Kaye também atacou o argumento de que aquele tipo de casamento era “mais importante” para proteger as crianças que são criadas pelos casais heterossexuais, apontando não haver argumento racional ao se negar a existência da mesma proteção às crianças criadas pelos seus responsáveis do mesmo sexo. Ela concluiu que as futuras gerações veriam as deliberações da corte como um “passo em falso”, adicionando, “Este estado possui uma grande tradição em dar direitos iguais a todos os novaiorquinos. Infelizmente, a corte foge hoje desta maravilhosa tradição”.

Enquanto defensores do casamento gay juraram prosseguir o caso nas assembléias legislativas federais, decisões como esta da Suprema Corte de Nova Iorque, e o fracasso de Democratas como Hillary Clinton ao não se oporem claramente a ela, têm uma significância visível.
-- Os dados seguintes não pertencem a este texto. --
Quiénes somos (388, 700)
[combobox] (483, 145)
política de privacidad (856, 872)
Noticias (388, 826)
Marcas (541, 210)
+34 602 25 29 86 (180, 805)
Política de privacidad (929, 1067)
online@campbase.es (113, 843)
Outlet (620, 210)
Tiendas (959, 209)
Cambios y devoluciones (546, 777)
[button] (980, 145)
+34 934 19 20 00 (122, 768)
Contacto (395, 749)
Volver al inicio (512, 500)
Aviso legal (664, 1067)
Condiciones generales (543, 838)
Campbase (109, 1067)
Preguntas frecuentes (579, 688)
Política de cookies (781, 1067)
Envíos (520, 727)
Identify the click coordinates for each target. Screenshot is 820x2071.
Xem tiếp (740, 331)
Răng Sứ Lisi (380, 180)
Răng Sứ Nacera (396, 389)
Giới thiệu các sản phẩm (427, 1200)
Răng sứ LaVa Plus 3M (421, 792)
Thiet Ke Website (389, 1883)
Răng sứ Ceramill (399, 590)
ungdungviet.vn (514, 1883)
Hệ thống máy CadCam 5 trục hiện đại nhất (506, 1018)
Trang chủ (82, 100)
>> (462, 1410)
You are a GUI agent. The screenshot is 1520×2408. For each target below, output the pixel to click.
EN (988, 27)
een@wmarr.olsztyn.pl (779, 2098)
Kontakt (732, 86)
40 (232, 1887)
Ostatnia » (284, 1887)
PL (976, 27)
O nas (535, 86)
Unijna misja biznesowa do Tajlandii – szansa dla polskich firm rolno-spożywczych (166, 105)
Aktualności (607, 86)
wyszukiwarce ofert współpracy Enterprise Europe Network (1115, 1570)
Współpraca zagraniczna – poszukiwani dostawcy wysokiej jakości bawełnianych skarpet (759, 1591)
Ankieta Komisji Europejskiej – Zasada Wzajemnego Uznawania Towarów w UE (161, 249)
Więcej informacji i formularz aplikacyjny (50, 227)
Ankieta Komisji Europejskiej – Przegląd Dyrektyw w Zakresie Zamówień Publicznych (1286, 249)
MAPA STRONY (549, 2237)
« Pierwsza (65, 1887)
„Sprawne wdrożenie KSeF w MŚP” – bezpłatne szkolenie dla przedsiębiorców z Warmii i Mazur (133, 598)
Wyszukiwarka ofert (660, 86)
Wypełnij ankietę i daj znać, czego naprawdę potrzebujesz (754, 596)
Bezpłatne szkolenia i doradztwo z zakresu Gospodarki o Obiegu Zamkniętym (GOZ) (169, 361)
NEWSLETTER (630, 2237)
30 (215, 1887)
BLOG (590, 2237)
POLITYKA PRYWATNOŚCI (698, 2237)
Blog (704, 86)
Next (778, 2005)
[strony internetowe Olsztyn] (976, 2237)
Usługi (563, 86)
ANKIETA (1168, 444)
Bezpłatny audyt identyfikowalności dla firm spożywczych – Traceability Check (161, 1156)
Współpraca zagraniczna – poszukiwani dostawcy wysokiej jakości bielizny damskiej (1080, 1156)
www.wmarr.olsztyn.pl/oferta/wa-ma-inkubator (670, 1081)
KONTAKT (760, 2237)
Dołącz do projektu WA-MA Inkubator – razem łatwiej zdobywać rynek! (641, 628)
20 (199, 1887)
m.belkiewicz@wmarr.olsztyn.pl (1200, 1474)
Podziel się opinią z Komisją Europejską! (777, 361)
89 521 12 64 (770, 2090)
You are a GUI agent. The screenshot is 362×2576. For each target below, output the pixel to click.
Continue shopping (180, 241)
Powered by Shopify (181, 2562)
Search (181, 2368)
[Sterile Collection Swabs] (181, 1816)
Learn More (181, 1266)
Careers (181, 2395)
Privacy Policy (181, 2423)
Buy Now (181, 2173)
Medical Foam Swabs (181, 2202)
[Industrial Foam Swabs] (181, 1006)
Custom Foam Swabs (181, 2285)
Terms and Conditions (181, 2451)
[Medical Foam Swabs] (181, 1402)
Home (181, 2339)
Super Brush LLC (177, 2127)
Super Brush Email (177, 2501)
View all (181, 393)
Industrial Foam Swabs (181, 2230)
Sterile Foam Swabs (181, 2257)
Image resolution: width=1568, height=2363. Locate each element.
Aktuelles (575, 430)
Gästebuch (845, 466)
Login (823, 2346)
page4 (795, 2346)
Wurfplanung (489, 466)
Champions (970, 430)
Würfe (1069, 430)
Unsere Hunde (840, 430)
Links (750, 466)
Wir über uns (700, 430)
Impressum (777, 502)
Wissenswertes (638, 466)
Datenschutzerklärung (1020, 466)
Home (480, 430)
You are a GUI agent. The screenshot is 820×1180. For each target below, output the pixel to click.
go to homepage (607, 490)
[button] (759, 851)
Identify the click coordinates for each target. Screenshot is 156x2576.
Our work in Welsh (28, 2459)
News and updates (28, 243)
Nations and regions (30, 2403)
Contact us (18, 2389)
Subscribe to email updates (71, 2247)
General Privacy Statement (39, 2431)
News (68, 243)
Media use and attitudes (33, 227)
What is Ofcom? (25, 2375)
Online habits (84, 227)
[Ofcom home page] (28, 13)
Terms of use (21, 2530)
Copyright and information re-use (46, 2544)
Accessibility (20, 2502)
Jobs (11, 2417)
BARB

Não há, na elite que comanda nem em seus dois maiores partidos políticos, uma seção substancial que mantém qualquer comprometimento sério com os direitos democráticos fundamentais.

A direita Republicana está, deliberada e cinicamente, tentando estimular medo, insegurança e preconceito contra o casamento gay entre camadas da população a fim de desviar as atenções do desastre no Iraque e das condições econômicas em processo de deterioração que confrontam a maioria dos trabalhadores nos EUA.

Eles baseiam seu apelo reacionário muito diretamente na religião, desprezando o fundamental princípio constitucional de separação entre igreja e estado.

Por que Democratas como Clinton, que posam como liberais e contam com gays em suas bases eleitorais, estão incapazes de armar uma defesa baseada em princípios contra esta campanha?

Certamente, é o nada desprezível papel do cálculo político de baixo nível que está aqui a operar. Clinton sabe claramente que não precisa tomar uma posição clara neste caso, usando a gastada pergunta Democrata, “em quem mais eles vão votar?”

Porém, mais fundamentalmente, uma defesa efetiva de direitos democráticos em qualquer âmbito é impossível fora de um programa que procure mobilizar os trabalhadores - a grande maioria da população - contra todas as formas de desigualdade social e econômica.

Se os Democratas não querem e nem podem armar uma defesa deste tipo, é porque como partido eles representam não o interesse da maioria, mas o 1% do topo da população - Hillary Clinton entre eles - que acumulou vasta fortuna pessoal precisamente através do crescimento irrestrito da desigualdade social.

Além disso, políticas como Clinton são incapazes de desvelar os esforços dos Republicanos - que utilizam os assim chamados “temas sociais”, como o casamento gay, para desviar a opinião pública de assuntos como a guerra no Iraque e desigualdade social - precisamente porque não representam uma alternativa política nestas questões fundamentais. Hillary Clinton apóia a guerra e recentemente votou pela continuação da ocupação militar no Iraque por tempo indefinido. Ela representa os interesses das corporações e de Wall Street.

Ela mesma tentou ultrapassar os Republicanos ao posar como defensora dos mesmos “valores” duvidosos, co-patrocinando uma lei federal anti-queima da bandeira e juntando-se aos senadores Sam Brownback e Rick Santorum (Republicanos da ala da direita), em uma campanha contra jogos de video game “inapropriados”.

Meu partido, o Socialist Equality Party, sustenta o direito irrestrito de casamento entre pessoas do mesmo sexo como um tema básico de igualdade e direitos democráticos. Mas o SEP insiste que tais direitos não podem ser defendidos somente no âmbito das liberdades civis e resistindo a ataques a normas constitucionais.

Direitos iguais perante a lei não podem se concretizar numa sociedade em que a desigualdade social e econômica é onipresente. A defesa de tais direitos só pode avançar se como parte de uma luta mais ampla, que una os trabalhadores contra o estrangulamento exercido por uma oligarquia financeira sobre a vida política e seu crescente monopólio da riqueza da sociedade. Em última análise, a defesa e a extensão de direitos democráticos são inseparáveis da mobilização política independente da classe trabalhadora na luta pela transformação socialista da sociedade.